目的: 「Task: Click the」を含む行からデータの最後までを、「Click」を「Select」に置き換えて再掲せよ。ほかの部分は変更せず、画像は出力に含めないこと。

☆ ☆ ☆ ☆ ☆ ☆ ☆

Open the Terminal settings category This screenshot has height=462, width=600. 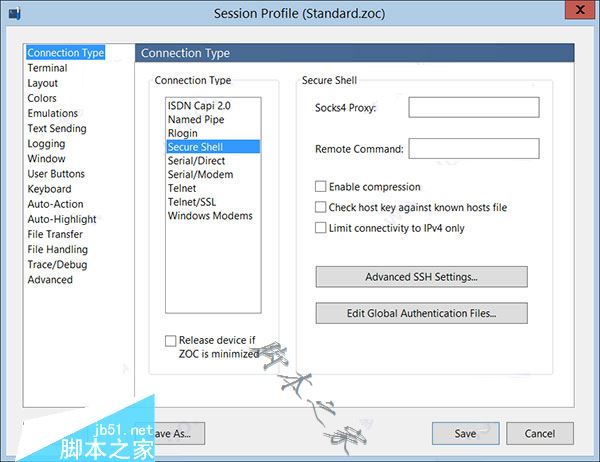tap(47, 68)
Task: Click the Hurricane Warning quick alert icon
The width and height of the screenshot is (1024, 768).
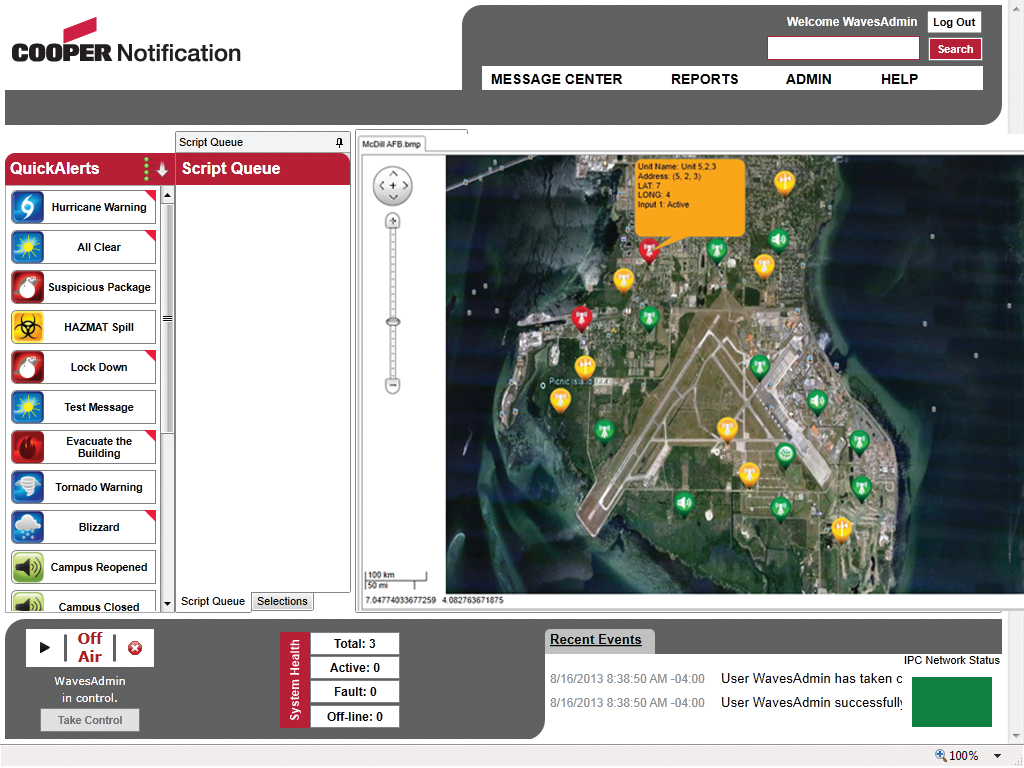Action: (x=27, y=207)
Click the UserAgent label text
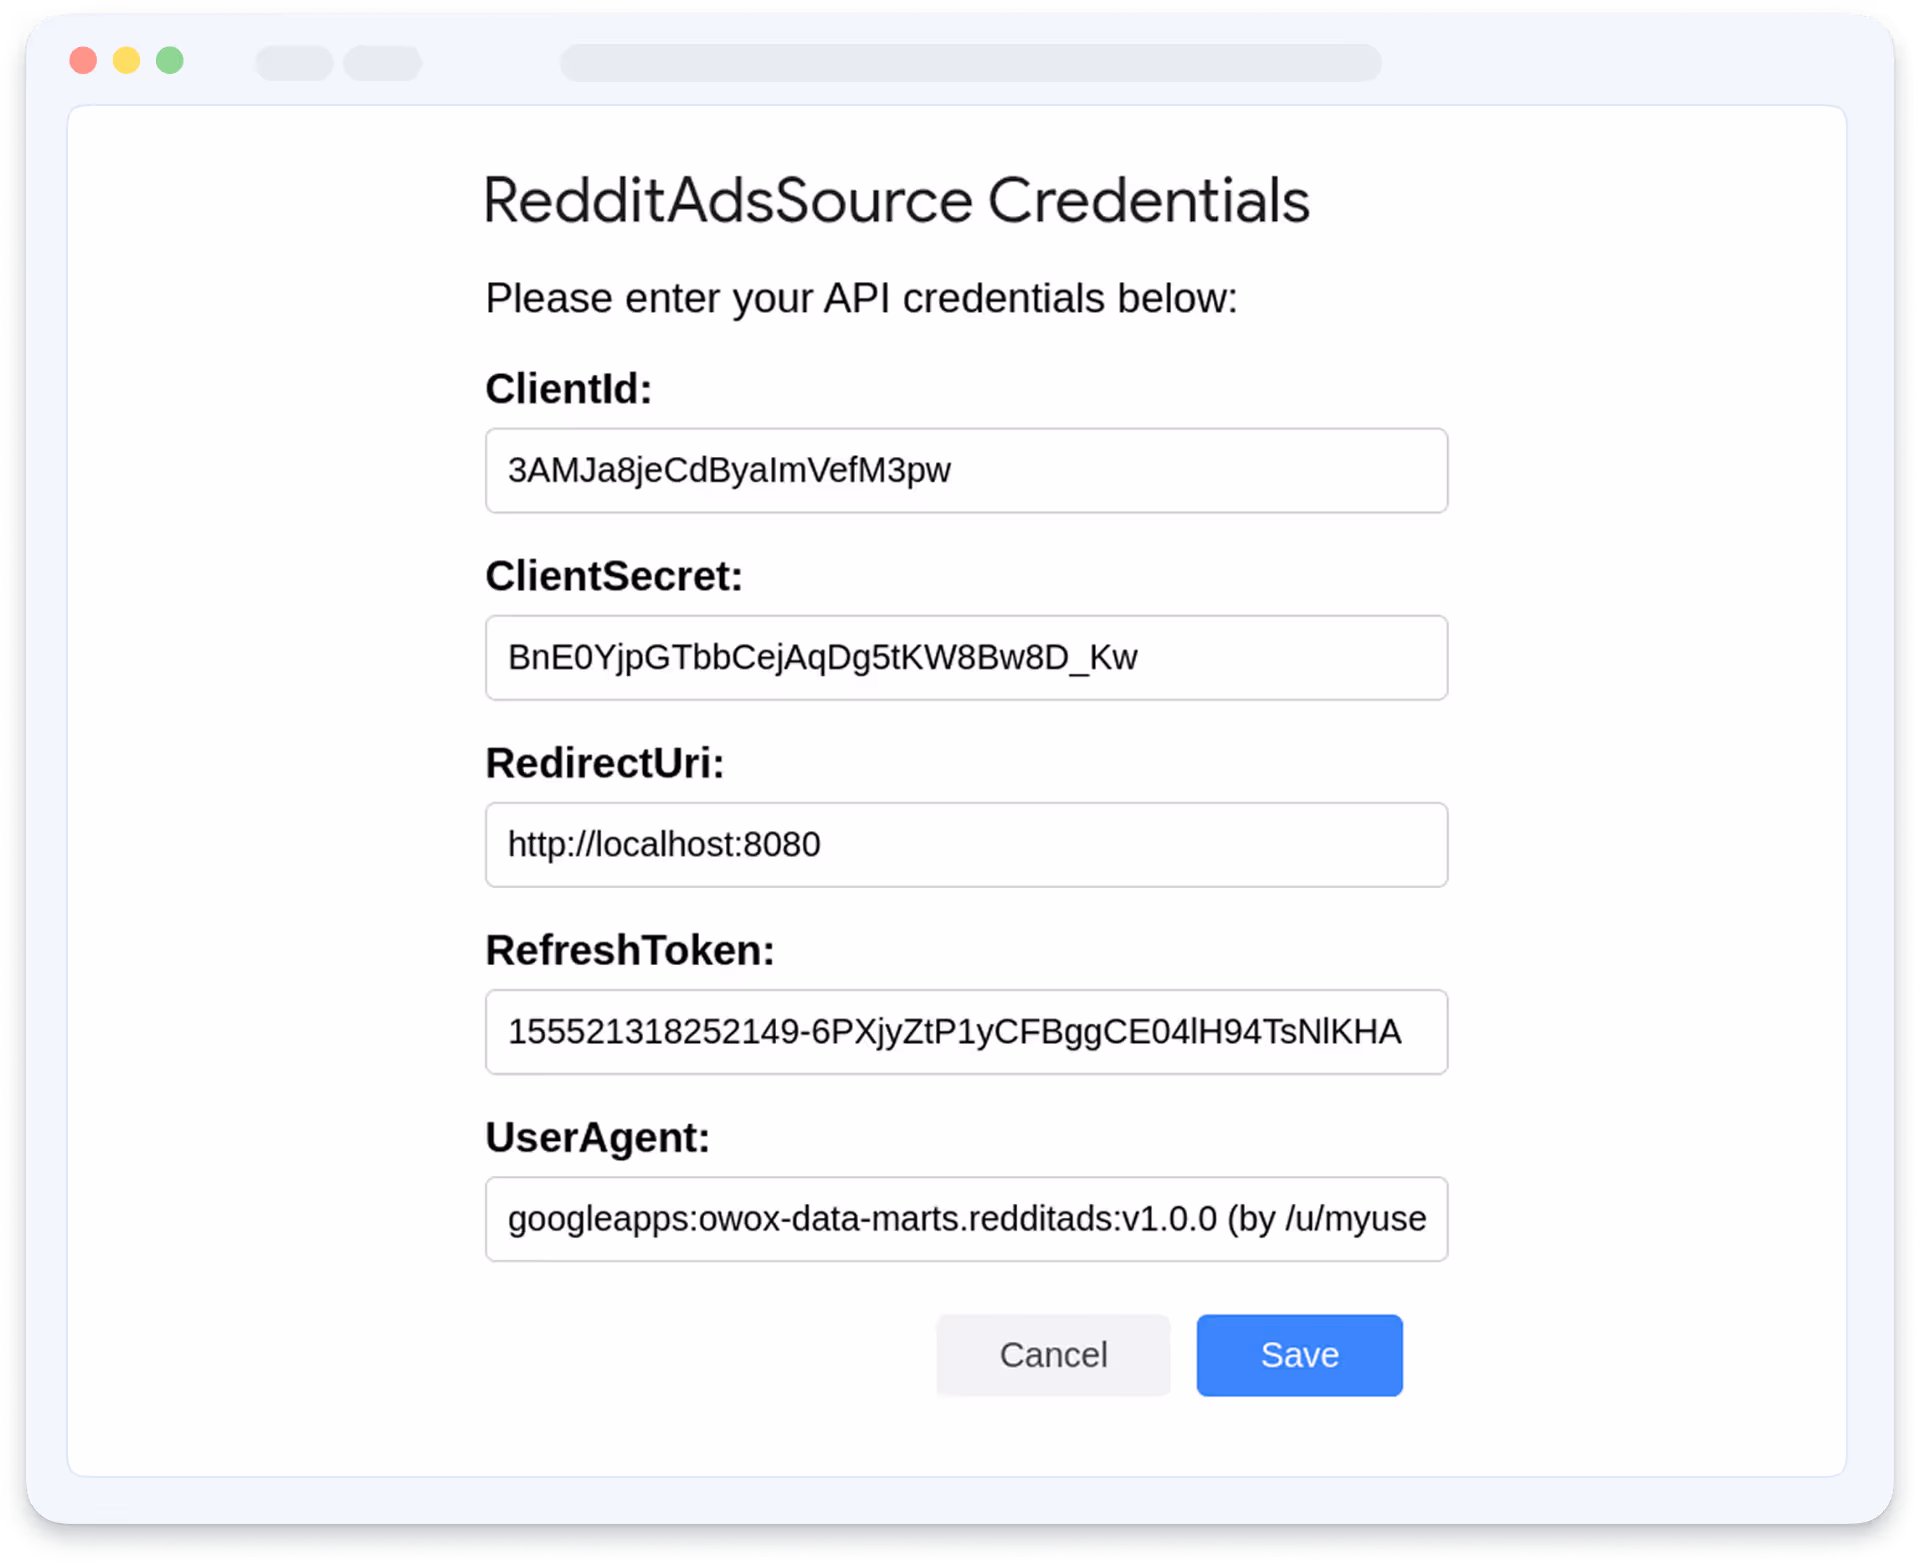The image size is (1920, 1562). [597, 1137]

☆ ☆ ☆ ☆ ☆ ☆ ☆

解答:
Task: Select the Hurricane Warning quick alert icon
The width and height of the screenshot is (1024, 768).
Action: (x=27, y=207)
Select the UserAgent label text
The image size is (1920, 1562). [597, 1137]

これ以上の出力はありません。